Cross-securitisation isn’t all doom and gloom otherwise nobody would choose this route. They are ideal for:
Investors who only want to own a single property
Investors want to lend large amounts ($2 million+) as they will be given as much as 1% discount on their interest rate.
The cardinal rule of cross-securitisation is to avoid this method of structured loans when fixed interest rates are involved. This is due to the costs associated with breaking a fixed-rate loan. Before jumping into a fixed-rate loan, investors should clearly understand what ‘break costs’ are and how much it will cost them if they decide to change their loan in the future. Break costs can go up to the tens of thousands of dollars, the amount varies on a number of factors and time remaining on their loan.
Let’s bring Bob back into the picture, his earlier loan of $500,000 is fixed for five years at 8%. During the second year of his loan the fixed-rate fees had dropped to 6%. With the equity Bob already has in his home, he thinks now is a great time to buy another investment property. Bob goes to his current lender to work out the details but is rejected due to his serviceability.
Bob goes elsewhere and finds several other lenders who will gladly lend him money who offer even lower rates. Bob is now presented with the following two options:
Refinance his current loan with a new lender and pay the break costs associated. In Bob’s example above, break fees will be around $40,000.
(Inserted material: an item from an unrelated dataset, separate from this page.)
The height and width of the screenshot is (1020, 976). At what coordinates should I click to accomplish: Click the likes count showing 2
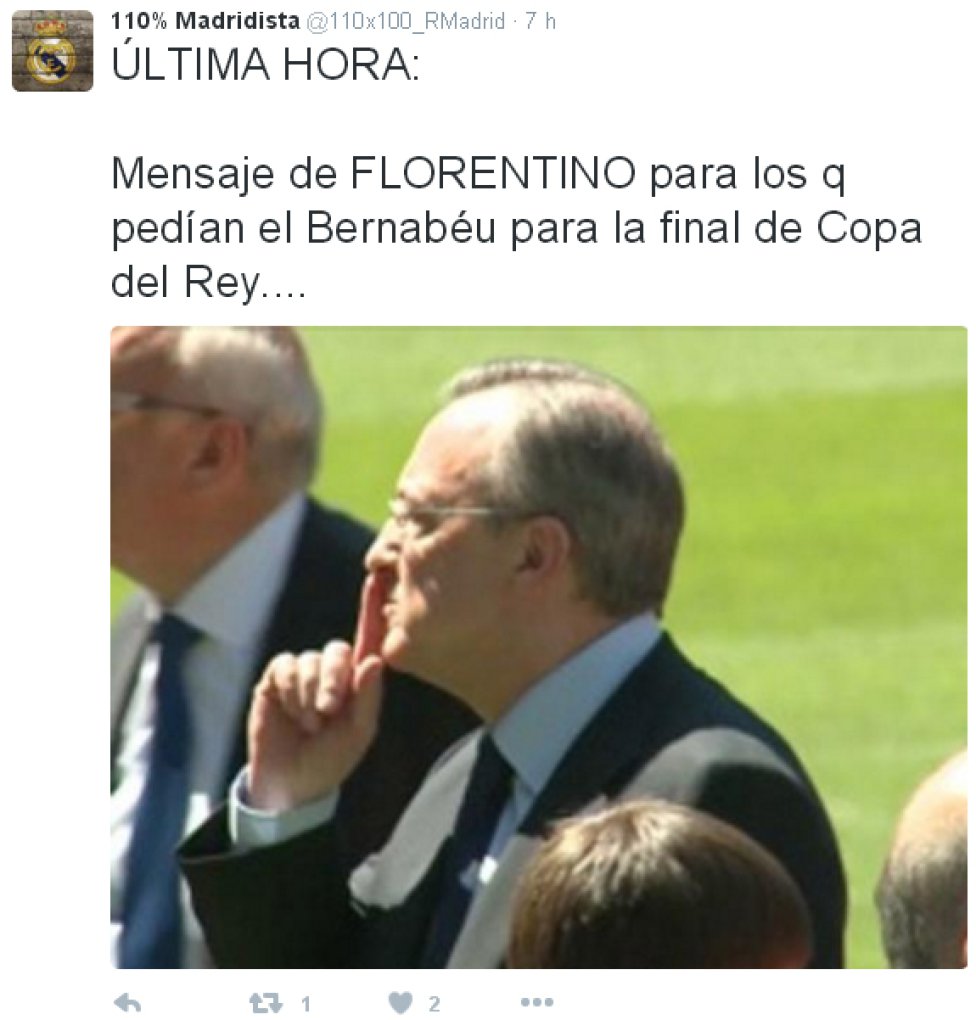(x=434, y=1004)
Wait until the agreement on his current fixed-rate loan is up, and then refinance to avoid the break costs.
As with before, the two options Bob has are less than desirable. He would never have been in this situation if the loans were not cross-secured, and could have kept his fixed-rate loan with his current lender while refinancing a percentage of his home loan with a new lender.
Offering too much collateral
Offering as little security as possible is best practice when securing any kind of loan, so in the event of a worst case scenario investors end up losing the minimum. In the case of Bob, he has offered his home and investment property as collateral which is quite common with cross-securitisation.
More often than not if the investor has enough equity invested in their home, that will be more than enough collateral to secure a loan.